WHITNEY BIENNIAL 1993

Jan Avgikos

“EXCUSE ME, COULD YOU turn the sound up? This piece is supposed to be making music.”

“No. No one can touch the art.”

“But,” I say, wanting to give my companion the full benefit of Jack Pierson’s Diamond Life installation of 1990, “part of the work, the tiny, tinny, mono-sound of Brenda Lee belting it out, is missing.” Besides, I had heard it a day or two before, and seen another guard tending to the record player and selecting LP’s. I knew my request wasn’t outrageous, and anyway I was somewhat irked that none of the installations that were supposed to have a musical component, like Renée Green’s Import/Export Funk Office, 1992–93, and Pepón Osorio’s The Scene of the Crime (Whose Crime?), 1993, had any volume, without which they were sort of dead in the water.

“I told you. No.”

He was wearing Daniel J. Martinez’s lapel pin that said “I CAN’T IMAGINE EVER WANTING TO BE WHITE.” So was I. He was black. I was white. So what. I know, I know, that was precisely not the message of this raucous multiculti Biennial. The crowd pulsed with more color and fashion statements than the pages of United Colors of Benetton’s magazine. People were having fun. The institution was pretending to be liberal. There was hope. The unfolding irony was almost too good to be true. My companion was shrinking away into the cluttered abyss of Martinez’s installation (Terms of Engagement): Third Movement (Coda or Aria di Sortita), Exit Aria, There’s More Than One Way to Skin a Cat or The Shadows Are Not Blind, 1993, as my conversation with the guard approached “incident” level and the arm of the record player looped lazily in the blank space at the end of a scratched LP. At that moment, Pierson’s seedy recreation of a desk in a pathetic studio, supervised by a guard with attitude (he would be great at the front desk of Mary Boone’s gallery, should she ever want to embrace the “new” spirit in American art, I thought), could have come straight from the pages of a sequel to One Flew Over the Cuckoo’s Nest. Obviously, Derrick, the guard who couldn’t imagine ever wanting to be white, wasn’t buying the rosy hype of cultural exchange in that he chanted “Kill All White People” as I walked out on my way to the patio downstairs to get a look at Guillermo Gómez-Peña’s and Coco Fusco’s golden cage.

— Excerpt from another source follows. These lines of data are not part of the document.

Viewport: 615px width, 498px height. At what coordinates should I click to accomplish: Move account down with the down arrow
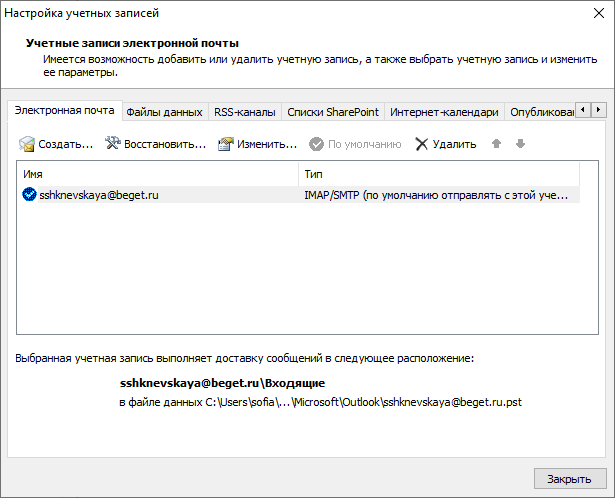520,144
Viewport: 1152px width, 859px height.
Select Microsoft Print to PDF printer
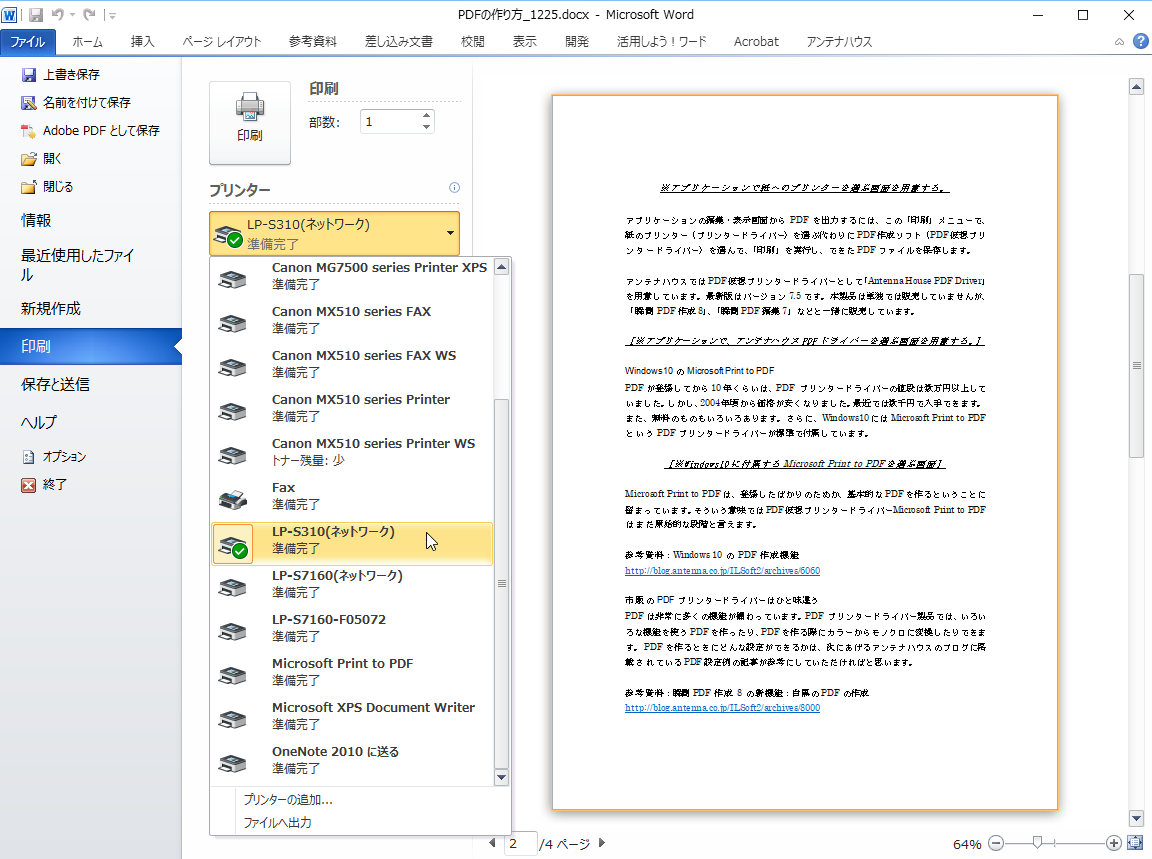coord(342,671)
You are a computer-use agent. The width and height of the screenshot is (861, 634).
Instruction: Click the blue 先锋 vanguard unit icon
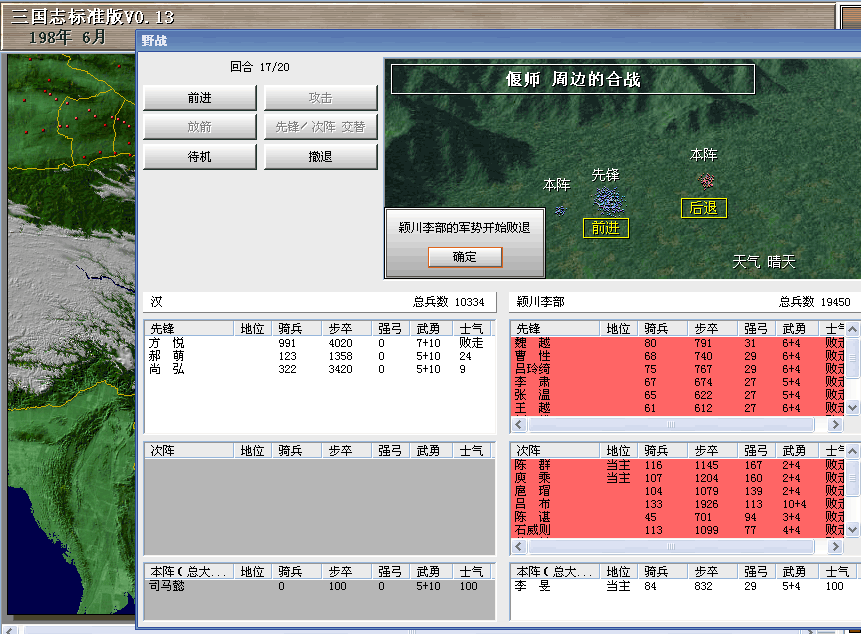607,200
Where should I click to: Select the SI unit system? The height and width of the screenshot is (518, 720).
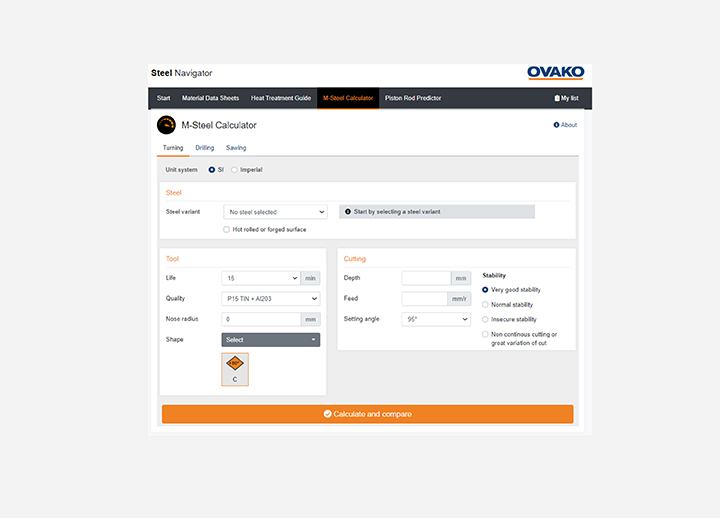tap(212, 170)
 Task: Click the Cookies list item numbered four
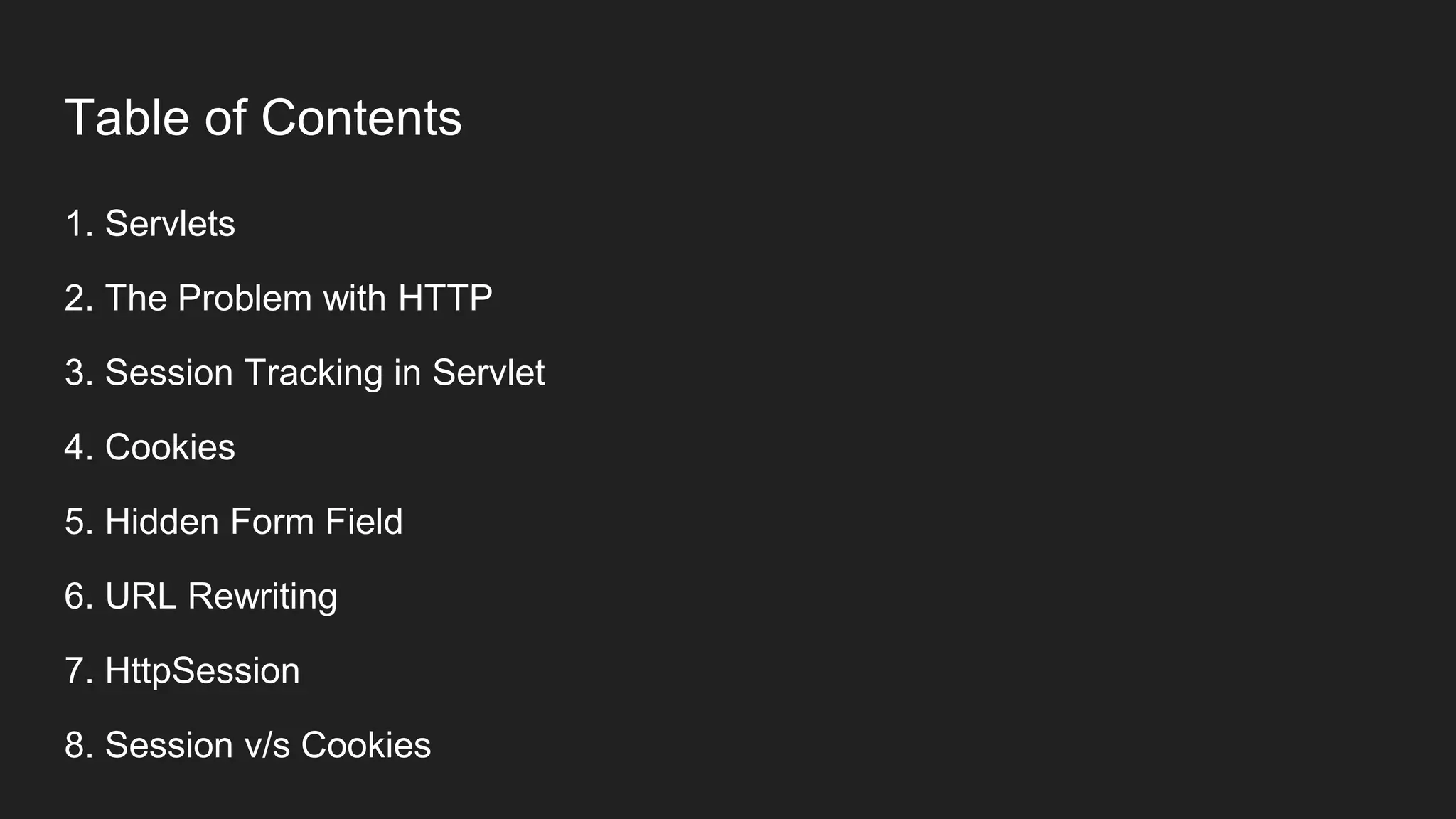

“So what did you think of that piece?” a friend asked. Fusco had been on display, performing native crafts. I had thought about what I was probably supposed to be thinking, and what in fact I was thinking, as I stood gazing at the installation/performance.

“The only thing the piece offered me,” I said, “was amusement. I mean, I can’t stand there and suddenly realize that cultural genocide is a horrible thing, or that native societies have been raped X number of times, or that when ethnic artists play with stereotypes the results are automatically instructive. What I did think about was how beautiful Fusco’s scantily clad body was—which is probably what just about everyone else was thinking too.”

“But,” my friend the cultural theorist added, “the piece isn’t meant for someone like you.” Bells go off when I hear those words, as they do when someone says, as he did, “Think about the public. They could have a real art experience.” And he went on to discuss how fresh it could be for the uninitiated to discover the joys of art that is “about” something (read: a cultural truth), and to find the museum so user-friendly. He was excited. I was not. Maybe, I thought, when Fusco and Gómez-Peña are absent from the golden cage, we could substitute members of the public in their stead, and all the critics and theorists and curators could take turns having their photographs made in front of those bars and those savages.

Jan Avgikos is a contributing editor of Artforum.